Diperkirakan bahwa ini adalah ide dari Tuan Walikota London, Sir William
Walworth, yang menginginkan para pemberontak keluar dari kotanya,
mungkin karena khawatir akan kerusakan yang dapat mereka lakukan di
lingkungan abad pertengahan yang rata-rata dipenuhi dengan rumah-rumah
kayu yang kering.
Kematian Wat Tyler
Pertemuan ini berjalan dengan tegang dan bermuatan tensi tinggi, Tuan
Walikota tampaknya tersinggung oleh sikap arogan Wat Tyler kepada raja
dan tuntutannya yang berlebihan, dia kemudian menarik pedangnya dan
menebas tepat dileher Tyler. Karena mengalami cedera yang parah di
lehernya, Tyler dilarikan ke Rumah Sakit St Bartholomew di dekat situ.
Wat Tyler di tebas
Tidak
jelas bagaimana cara raja berbicara tentang permasalahan ini kepada
kerumunan massa pemberontak yang mengepungnya, tetapi negosiasi ini
pasti hal yang sukses dan baik. Seorang mencatat bahwa raja menyapa
mereka dengan teriakan, 'Aku adalah rajamu, aku akan menjadi pemimpinmu.
Ikuti saya ke ladang'.
Apa pun yang dikatakan atau dijanjikan raja, pasti terdengar sangat
meyakinkan, karena mengakibatkan para petani yang memberontak menyebar
dan pulang ke rumah, tapi bagaimana nasib Wat Tyler? Yang pasti dan
jelas dia tidak menerima perlakuan bintang lima yang bisa dia harapkan
saat itu dari rumah sakit St Bartolomew, berkat perintah Walworth, luka
di leher Tyler ditambah panjang, yang memberi efek melepaskan kepalanya
hanya beberapa inci di atas bahu.
Pada akhir musim panas tahun 1381, pemberontakan kaum tani telah
berakhir, tercatat pemberontakan itu hanya berlangsung beberapa minggu.

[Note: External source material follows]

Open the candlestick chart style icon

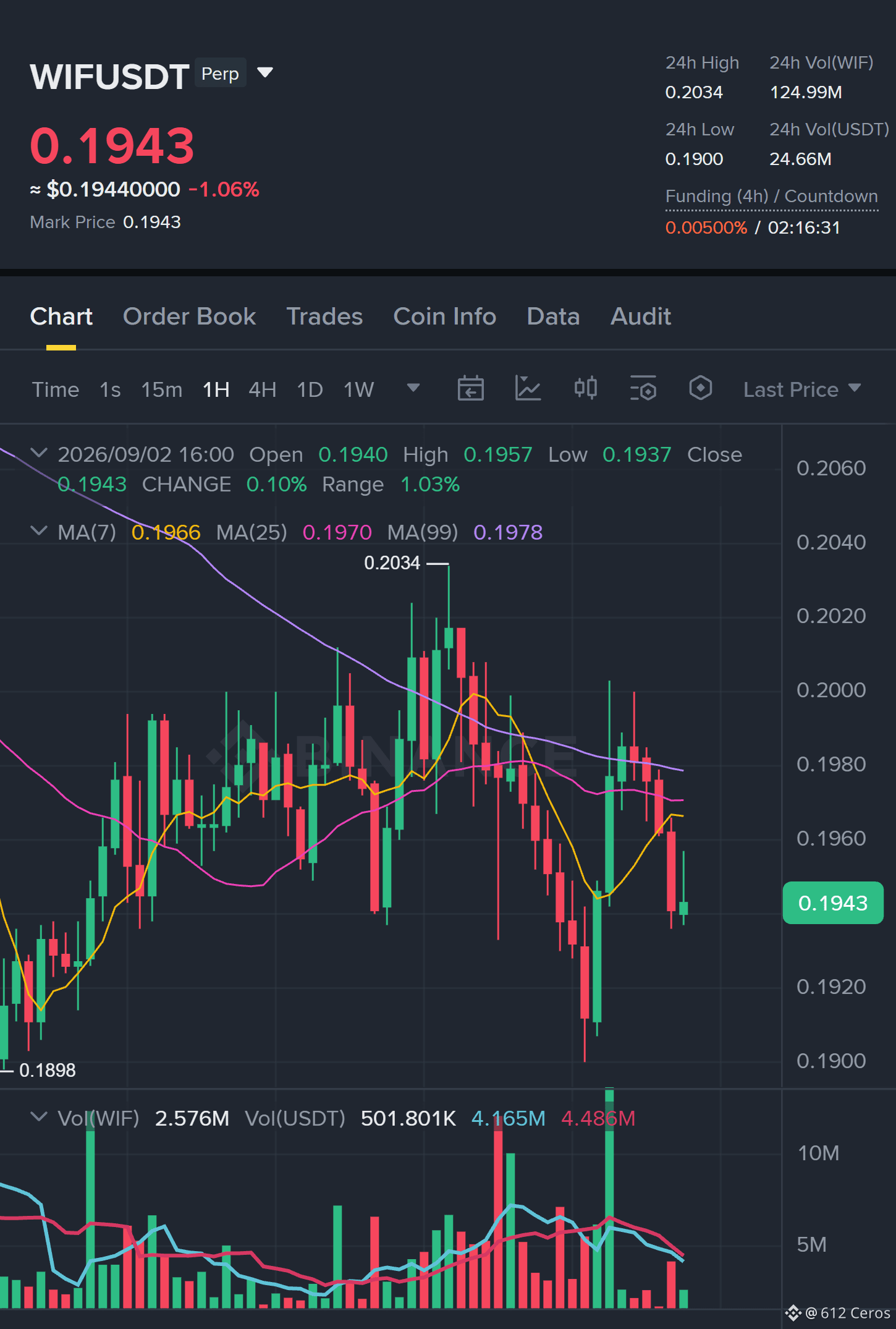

Richard tidak bisa menepati janjinya karena kekuasaannya yang terbatas
di Parlemen. Dia juga mengklaim bahwa ketika janji-janji ini dibuat saat
dia berada di bawah ancaman mereka karenanya tidak sah di mata hukum.
Para pemberontak yang tersisa ditangani dengan kekerasan.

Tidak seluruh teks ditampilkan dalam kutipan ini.